Exercise brief: The answer must consist of every line from the entries that holds the word "computer".

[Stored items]
Content starts

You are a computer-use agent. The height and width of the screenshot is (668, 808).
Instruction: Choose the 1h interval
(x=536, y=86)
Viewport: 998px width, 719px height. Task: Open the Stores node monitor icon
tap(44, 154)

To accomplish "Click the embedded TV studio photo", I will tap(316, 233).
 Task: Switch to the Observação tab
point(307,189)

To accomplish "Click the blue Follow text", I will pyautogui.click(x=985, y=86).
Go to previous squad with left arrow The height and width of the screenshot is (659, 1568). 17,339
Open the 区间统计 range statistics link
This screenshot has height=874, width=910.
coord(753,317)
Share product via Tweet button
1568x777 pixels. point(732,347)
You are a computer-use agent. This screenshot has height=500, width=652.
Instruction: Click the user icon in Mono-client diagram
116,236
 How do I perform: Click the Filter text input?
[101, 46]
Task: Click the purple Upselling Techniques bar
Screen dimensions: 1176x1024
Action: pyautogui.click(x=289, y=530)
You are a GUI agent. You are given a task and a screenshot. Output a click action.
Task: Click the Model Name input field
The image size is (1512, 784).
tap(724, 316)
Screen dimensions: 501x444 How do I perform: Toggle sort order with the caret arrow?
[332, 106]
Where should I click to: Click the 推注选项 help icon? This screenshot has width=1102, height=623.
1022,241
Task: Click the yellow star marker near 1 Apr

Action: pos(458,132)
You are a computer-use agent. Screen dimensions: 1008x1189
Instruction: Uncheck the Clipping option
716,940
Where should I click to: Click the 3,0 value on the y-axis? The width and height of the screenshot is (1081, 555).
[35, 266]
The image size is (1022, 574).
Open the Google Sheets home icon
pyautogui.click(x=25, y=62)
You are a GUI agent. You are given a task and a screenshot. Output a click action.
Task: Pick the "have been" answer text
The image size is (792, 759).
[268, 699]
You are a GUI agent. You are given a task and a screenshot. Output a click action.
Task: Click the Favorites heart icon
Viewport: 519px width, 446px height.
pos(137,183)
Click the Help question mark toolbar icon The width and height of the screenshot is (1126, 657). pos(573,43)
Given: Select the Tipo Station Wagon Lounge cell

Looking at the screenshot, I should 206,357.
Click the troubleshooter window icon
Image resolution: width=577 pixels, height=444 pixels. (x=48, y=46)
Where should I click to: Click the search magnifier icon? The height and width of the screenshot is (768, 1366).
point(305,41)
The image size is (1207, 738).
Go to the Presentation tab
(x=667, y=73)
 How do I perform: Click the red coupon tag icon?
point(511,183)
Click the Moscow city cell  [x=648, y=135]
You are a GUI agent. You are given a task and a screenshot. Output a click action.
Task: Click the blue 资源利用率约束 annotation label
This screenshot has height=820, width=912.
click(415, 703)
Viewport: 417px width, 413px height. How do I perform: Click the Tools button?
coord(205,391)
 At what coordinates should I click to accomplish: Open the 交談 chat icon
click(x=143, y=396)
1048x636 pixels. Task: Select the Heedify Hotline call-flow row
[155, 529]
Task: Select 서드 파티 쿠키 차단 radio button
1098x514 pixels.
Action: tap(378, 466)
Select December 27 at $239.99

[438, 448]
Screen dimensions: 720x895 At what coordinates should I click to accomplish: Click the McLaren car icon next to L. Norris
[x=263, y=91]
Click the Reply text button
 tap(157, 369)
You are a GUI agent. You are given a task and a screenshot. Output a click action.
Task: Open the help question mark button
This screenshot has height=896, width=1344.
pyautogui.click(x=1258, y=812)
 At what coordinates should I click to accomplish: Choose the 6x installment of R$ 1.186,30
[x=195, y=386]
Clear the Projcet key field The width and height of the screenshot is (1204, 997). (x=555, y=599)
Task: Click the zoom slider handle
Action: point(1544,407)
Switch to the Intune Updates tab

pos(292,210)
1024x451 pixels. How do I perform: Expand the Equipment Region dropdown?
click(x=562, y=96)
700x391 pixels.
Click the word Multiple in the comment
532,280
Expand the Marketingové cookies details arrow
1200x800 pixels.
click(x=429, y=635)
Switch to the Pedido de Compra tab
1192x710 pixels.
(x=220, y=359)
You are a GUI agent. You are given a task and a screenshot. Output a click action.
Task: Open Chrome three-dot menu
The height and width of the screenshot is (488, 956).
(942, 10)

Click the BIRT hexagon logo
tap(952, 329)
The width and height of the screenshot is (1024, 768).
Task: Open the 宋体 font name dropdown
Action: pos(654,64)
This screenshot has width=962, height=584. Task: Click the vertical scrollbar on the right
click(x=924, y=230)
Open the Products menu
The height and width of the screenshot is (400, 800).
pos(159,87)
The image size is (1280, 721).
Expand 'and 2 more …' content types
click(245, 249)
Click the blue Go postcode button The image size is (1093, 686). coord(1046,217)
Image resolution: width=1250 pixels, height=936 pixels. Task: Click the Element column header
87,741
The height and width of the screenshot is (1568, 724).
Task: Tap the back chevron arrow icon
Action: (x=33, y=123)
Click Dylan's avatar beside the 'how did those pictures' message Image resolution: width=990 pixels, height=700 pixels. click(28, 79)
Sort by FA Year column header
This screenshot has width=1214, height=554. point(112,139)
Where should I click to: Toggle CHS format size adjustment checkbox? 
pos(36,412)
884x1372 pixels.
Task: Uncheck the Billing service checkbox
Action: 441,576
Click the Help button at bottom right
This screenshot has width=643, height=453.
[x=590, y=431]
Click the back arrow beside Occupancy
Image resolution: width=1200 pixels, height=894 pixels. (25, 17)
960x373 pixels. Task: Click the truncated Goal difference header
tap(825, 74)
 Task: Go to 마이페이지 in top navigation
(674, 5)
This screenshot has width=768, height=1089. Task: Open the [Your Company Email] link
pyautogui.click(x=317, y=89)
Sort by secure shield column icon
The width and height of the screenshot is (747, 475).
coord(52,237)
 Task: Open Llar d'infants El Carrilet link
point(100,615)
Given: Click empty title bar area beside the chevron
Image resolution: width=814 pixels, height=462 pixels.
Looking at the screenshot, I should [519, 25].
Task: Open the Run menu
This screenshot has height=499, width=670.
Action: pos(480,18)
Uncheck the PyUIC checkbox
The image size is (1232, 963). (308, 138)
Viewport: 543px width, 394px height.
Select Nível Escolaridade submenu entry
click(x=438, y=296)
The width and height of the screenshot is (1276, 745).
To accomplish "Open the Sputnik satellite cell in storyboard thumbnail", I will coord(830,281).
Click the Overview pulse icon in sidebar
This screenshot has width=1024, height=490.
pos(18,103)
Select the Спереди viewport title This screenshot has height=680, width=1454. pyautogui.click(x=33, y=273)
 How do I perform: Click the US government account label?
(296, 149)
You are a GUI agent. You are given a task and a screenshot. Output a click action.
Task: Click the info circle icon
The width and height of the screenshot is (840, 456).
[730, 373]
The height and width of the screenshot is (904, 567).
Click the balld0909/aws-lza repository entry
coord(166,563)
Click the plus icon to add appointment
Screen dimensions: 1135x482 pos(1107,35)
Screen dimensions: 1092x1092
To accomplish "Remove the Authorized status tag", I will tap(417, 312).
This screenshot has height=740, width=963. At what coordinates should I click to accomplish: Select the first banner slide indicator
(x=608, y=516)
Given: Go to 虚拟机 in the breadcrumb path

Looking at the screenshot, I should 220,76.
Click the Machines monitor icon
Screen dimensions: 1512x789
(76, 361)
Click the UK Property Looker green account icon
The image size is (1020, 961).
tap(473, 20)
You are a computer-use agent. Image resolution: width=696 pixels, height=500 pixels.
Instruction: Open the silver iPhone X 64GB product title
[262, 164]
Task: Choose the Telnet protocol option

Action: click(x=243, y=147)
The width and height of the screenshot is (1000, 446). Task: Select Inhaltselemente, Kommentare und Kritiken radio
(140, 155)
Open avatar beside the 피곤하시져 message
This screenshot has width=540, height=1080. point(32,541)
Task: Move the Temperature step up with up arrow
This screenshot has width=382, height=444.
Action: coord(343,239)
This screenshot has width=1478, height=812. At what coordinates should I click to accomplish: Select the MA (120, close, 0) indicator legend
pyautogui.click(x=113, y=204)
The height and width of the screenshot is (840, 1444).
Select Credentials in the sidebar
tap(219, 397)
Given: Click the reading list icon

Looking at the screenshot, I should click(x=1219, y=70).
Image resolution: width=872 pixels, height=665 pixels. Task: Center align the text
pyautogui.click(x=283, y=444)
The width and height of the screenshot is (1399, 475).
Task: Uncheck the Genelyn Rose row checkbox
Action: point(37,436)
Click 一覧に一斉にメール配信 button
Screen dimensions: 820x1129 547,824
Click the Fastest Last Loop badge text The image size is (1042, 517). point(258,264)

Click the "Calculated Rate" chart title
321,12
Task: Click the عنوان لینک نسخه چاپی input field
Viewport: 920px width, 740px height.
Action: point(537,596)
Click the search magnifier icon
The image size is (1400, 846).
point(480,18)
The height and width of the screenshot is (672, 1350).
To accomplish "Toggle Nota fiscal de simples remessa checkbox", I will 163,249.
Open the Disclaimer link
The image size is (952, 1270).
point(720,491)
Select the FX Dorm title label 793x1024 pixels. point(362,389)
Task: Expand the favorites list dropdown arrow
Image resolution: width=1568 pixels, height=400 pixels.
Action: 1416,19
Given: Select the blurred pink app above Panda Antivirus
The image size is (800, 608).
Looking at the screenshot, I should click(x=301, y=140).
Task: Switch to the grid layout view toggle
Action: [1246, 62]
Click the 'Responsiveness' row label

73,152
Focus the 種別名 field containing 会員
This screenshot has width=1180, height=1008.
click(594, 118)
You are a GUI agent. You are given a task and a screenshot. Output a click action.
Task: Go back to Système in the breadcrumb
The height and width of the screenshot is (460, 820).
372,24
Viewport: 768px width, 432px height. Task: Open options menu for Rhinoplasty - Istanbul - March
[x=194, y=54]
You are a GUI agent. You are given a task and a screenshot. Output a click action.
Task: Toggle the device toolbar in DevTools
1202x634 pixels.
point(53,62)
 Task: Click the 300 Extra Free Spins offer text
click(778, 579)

Content ends

Task response:
You are a computer-use agent. The height and width of the screenshot is (668, 808).
You are a computer-use agent. This screenshot has height=500, width=652.
You are a computer-use agent. Screen dimensions: 1008x1189
You are a computer-use agent. Image resolution: width=696 pixels, height=500 pixels.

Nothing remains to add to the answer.